Легко догадаться, что любезной троицей оказались те самые ребята, которые собирали вокруг себя толпу на газонах Центрального парка за полгода до этого — в дни фестиваля. Владимир Лемпорт, Вадим Сидур и Николай Силис были тогда единой дружной командой, а их подвал неподалеку от Крымской площади стал ежевечерним клубом московской интеллигенции. Когда я пришел, в мастерской, кроме хозяев, уже вольно расположились человека два или три, через час там вообще было не продохнуть — стульями служили коробки, ящики, неотесанные камни и даже законченные уже скульптуры. Развешанные впритык друг к другу, затейливо расписанные авторские тарелки немыслимой красоты, статуэтки из бронзы и глины, миниатюрные скульптурные композиции, заполонившие множество полок, настраивали на возвышенный лад.
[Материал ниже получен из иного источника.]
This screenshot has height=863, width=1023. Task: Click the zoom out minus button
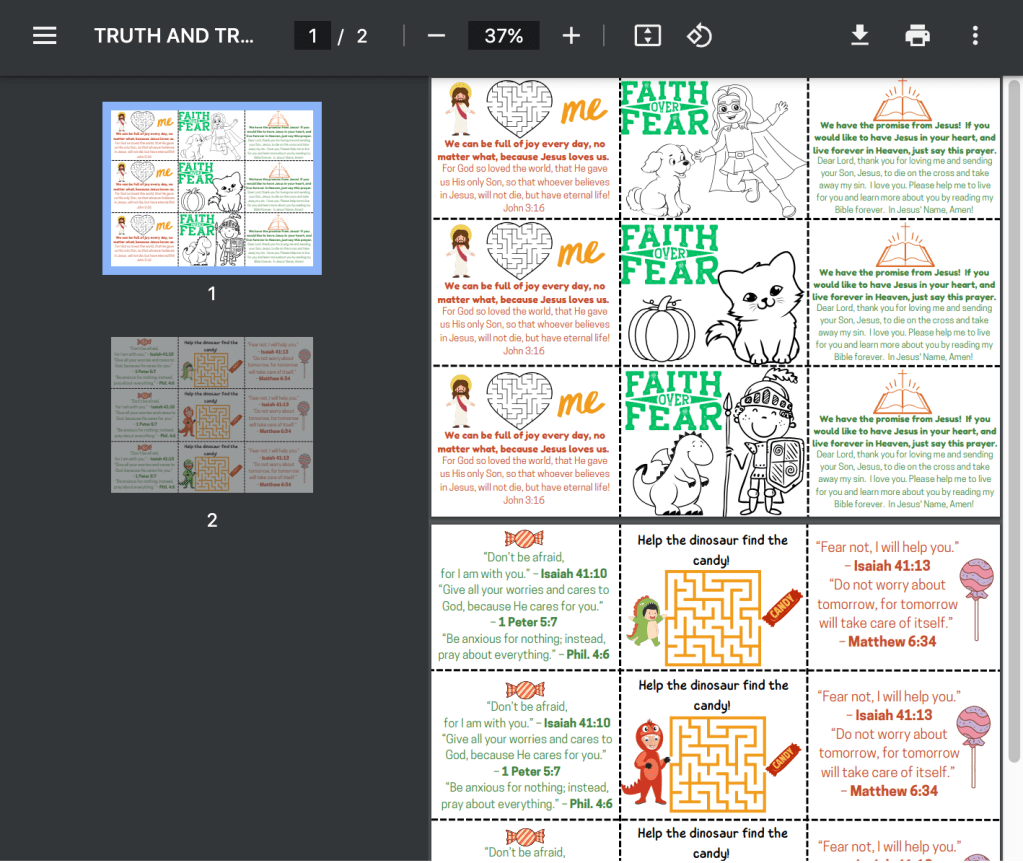(436, 36)
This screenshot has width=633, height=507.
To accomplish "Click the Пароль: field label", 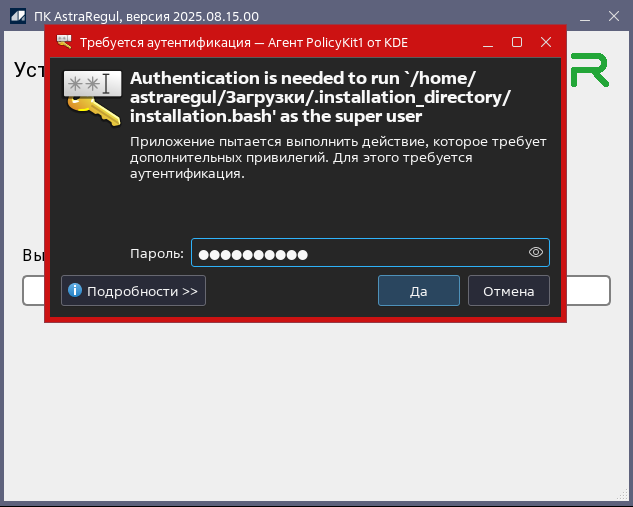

К делу приступили не сразу — я как бы тут же вошел в число членов клуба и с ходу принял участие в дружеской пирушке. Водку пили из аптечных мензурок, закусывали щукой в томате — с удивительной лихостью консервные банки вскрывал перочинным ножом Коля Силис, самый юный из троицы и потому обреченный быть самым проворным. Закончив с раздачей закуски, он брался за гитару, — Володя и он составляли неутомимый дуэт, чей репертуар казался неисчерпаемым. Песни только что начавшего повсюду звучать Окуджавы и залетного Жоржа Брассенса, чьи стихи перевел сам Володя, составили гвоздь программы, а входившие в моду имитации полублатных песен, воспроизводимых с нескрываемым юмором, лишь дополняли ее, — но уже после того, как в мензурках иссякла жидкость. Непременный турнир остроумия, иронический комментарий на злобу дня, болтовня ни о чем, но всегда, тем не менее, о чем-то, порой очень серьезном, — все это, вперемежку с песнями и пародийными тостами, создавало неповторимую атмосферу призрачной и вместе с тем совершенно реальной московской вольницы тех оттепельных лет.

Дима Сидур, уже тогда бородатый — борода скрывала лицевую рану, которой его, солдата, наградила война, оставив в теле еще несколько осколков, — пил понемногу вместе со всеми, но уже был как бы отдельным, чуть-чуть поодаль, улыбчатый, немногословный, предпочитавший умную речь беззаботному трепу. Именно он был гидом по мастерской — объяснял, что и почему воплощено в той или другой отесанной каменной глыбе, или пока в заготовке, или только в замысле — случалось, даже еще не пластичном, а всего лишь литературном, то есть невидимом, но поддающемся объяснению. Его подруга Юлька, вскоре ставшая женой и навсегда оставшаяся верной его огромному таланту и огромной духовной силе, ни от кого не скрывала своей влюбленности, да и не могла скрыть, — ее беспощадно выдавали глаза. Свою краску в подвальную атмосферу вносила и тогдашняя подруга Володи, — он чуть снисходительно, но не обидно называл ее «шмокодявка»: молоденькая красавица с длинной косой, она вскоре стала женой известного критика.